I understand where and how you might come to think that I was making such a suggestion. Allow me to try and summarise this in a different way. What I was suggesting, and this applies to _some _ soldiers certainly _not all_, is that many soldiers will (and did) try and make the diagnosis fit their predicament. Unfortunately, for some soldiers, the diagnosis itself was not given much consideration. PTSD(S), as described in the DSM (IV in particular because it is the newest), does NOT take into account high risk occupations. It is documented, quite soundly, that these high risk occupations deal with events differently than those who are not part of that, particular, high risk occupation. Mere exposure to some traumatic events would, in most or all other circumstances, be considered grounds to observe those people for symptoms of PTSD(S). However, because of their training and familiarity with otherwise extra-ordinary events (i.e. car accidents, fires, arrests gone bad, or combat), these trained individuals are very UN-likely to have the negative effects of those exposures manifest into a condition like PTSD(S).

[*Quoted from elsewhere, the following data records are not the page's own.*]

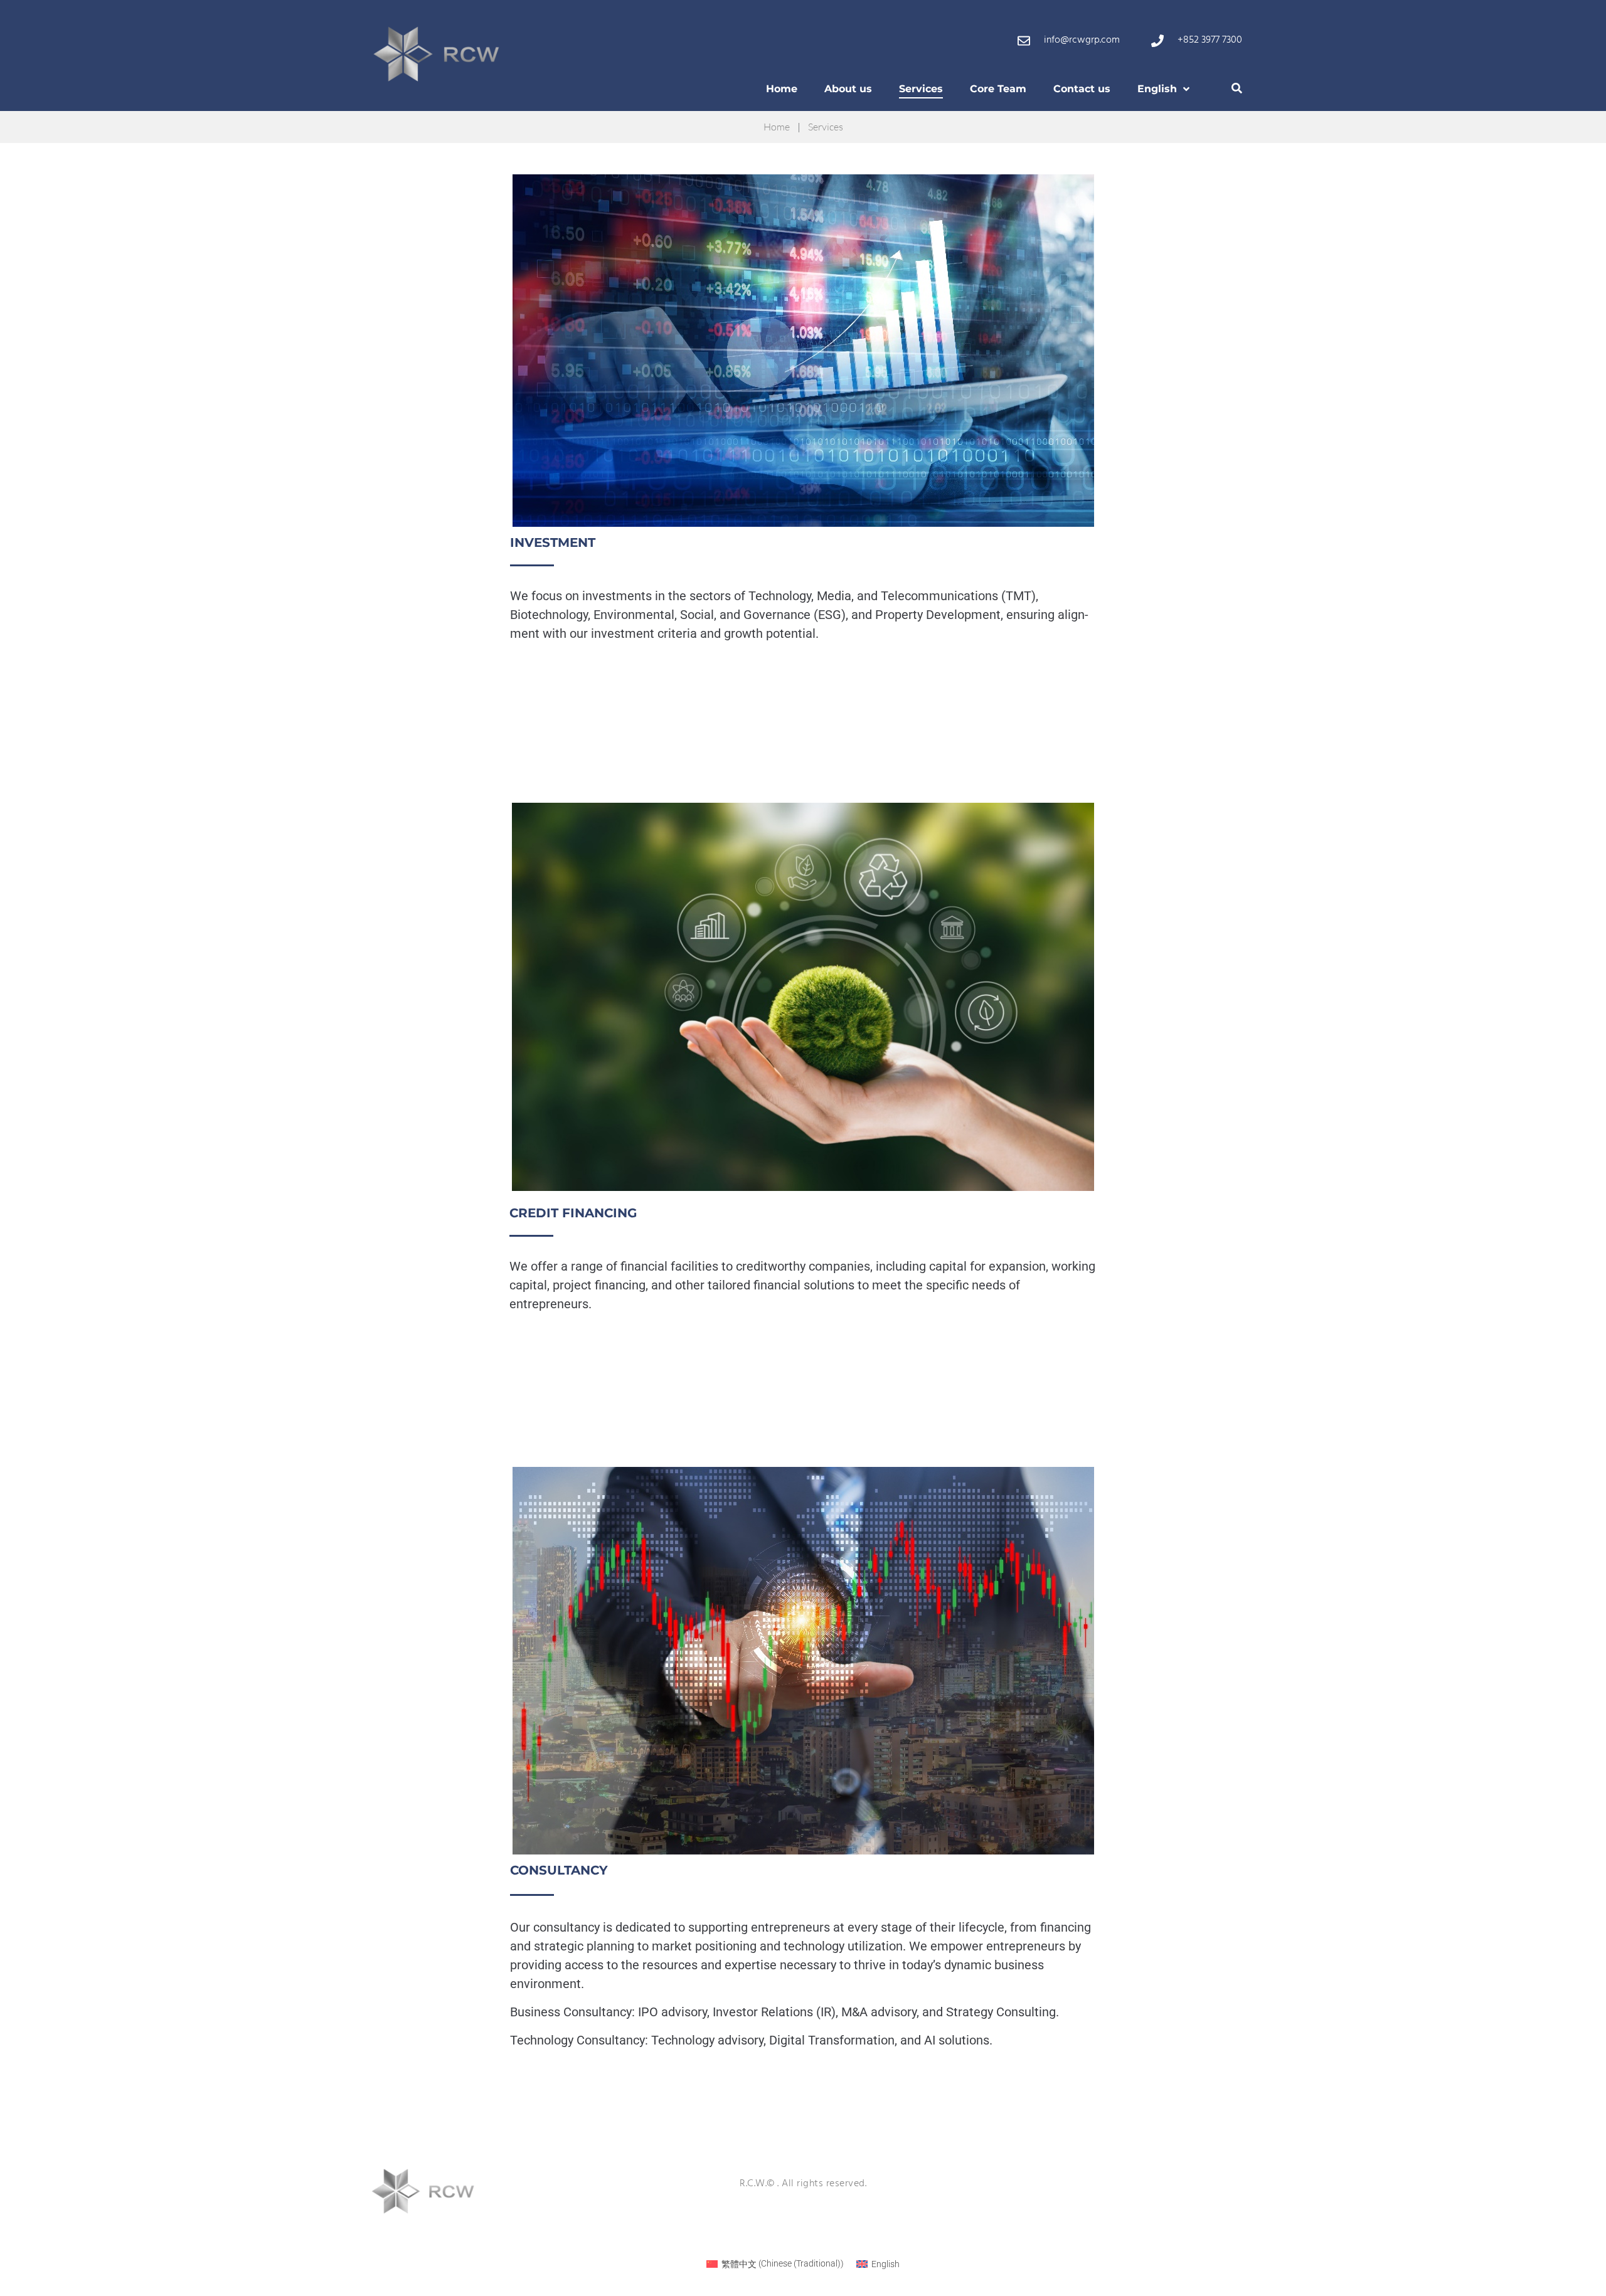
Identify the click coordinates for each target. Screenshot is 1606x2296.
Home (776, 126)
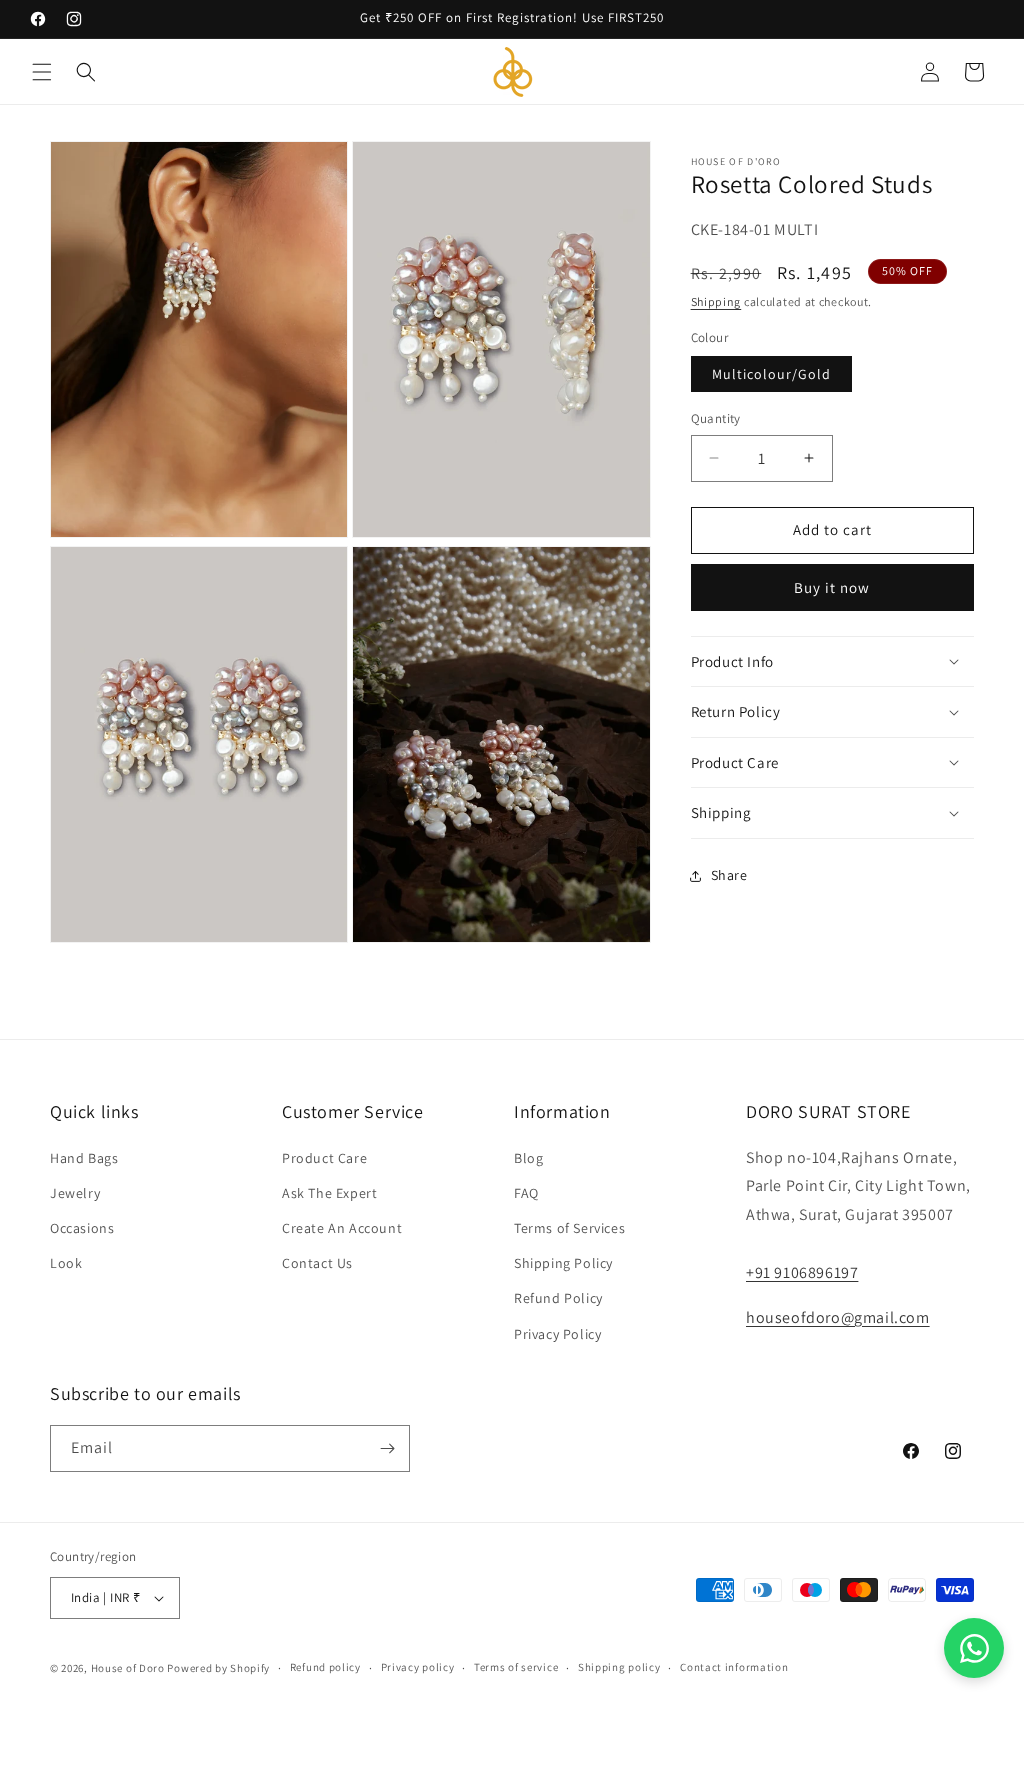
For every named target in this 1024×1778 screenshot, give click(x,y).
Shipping (716, 301)
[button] (42, 72)
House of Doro (128, 1668)
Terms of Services (569, 1228)
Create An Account (342, 1228)
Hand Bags (84, 1158)
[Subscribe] (387, 1448)
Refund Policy (558, 1298)
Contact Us (317, 1263)
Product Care (324, 1158)
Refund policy (325, 1667)
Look (66, 1263)
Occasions (82, 1228)
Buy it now (832, 587)
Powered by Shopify (218, 1668)
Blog (528, 1158)
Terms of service (516, 1667)
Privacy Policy (557, 1334)
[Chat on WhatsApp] (974, 1648)
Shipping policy (619, 1667)
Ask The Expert (329, 1193)
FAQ (526, 1193)
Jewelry (75, 1193)
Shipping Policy (563, 1263)
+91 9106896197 (802, 1272)
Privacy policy (418, 1667)
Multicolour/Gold (771, 374)
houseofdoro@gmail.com (838, 1317)
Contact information (734, 1667)
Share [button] (729, 875)
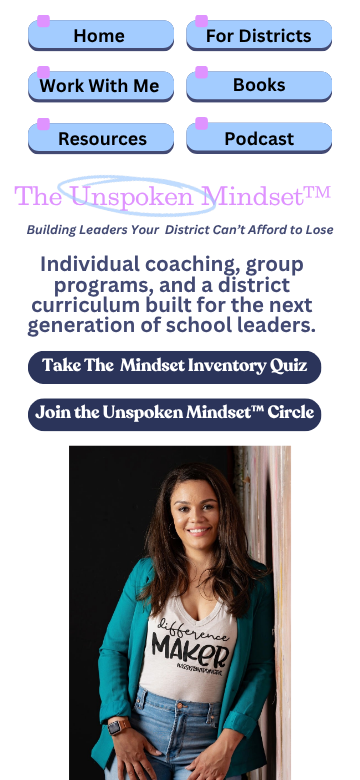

Now, ALL of this would be forgiveable if, and only if, information was not available to the (Psych) med people previous to our deployment in, for example, the former Yugoslavia (1993). But, as documented in SCONDVA (see, especially, Lt. Cmdr G. Passey's testimony and Capt. (padre) Mike Brown's), this information WAS, in fact, reasonably well known in the professional med and pysch-world. In addition to this information I, myself, talked to Lt. Cmdr Passey. Upon leaving the forces, and returning to Halifax, I  followed this issue up because I had met some friends/members who had been medically released from the CF for these very grounds. Upon discussing the matter with a med-psych person at CFB Stadacona (Maj. Jetli, if memory serves me) I was, as you can imagine, quite shocked to find out that the information I had found out, by amateur research (no I am not a health worker I was a corporal in 2 PPCLI and am now a secondary school teacher in Vancouver), was known by the med-psych people but was not given much consideration-ironic given that the Israelis themselves began looking into the issue some 30 years ago BECAUSE the (then) diagnosis of stress reactions did not seem to help their soldiers. When I asked why this was the case I received alot of BS. Unofficially, I was told, and yes you can take this for what it is worth, that PTSD(S) was the 'diagnosis-of-the-day.' This was due, in part, to the findings made by Lt. Cmdr Passey's investigations in 1994 inquiring into both my unit-2 PPCLI- but also the RCR (2nd Bn) who were in Sarajevo. Alot of public pressure to do something 'for our boys' was the result of this inquiry (for better or for worse).

The point was that there *was *  other information available but it wasn't utilised-even in the face of a commissions inquiry into the problems our unit, and the CF in general, faced. 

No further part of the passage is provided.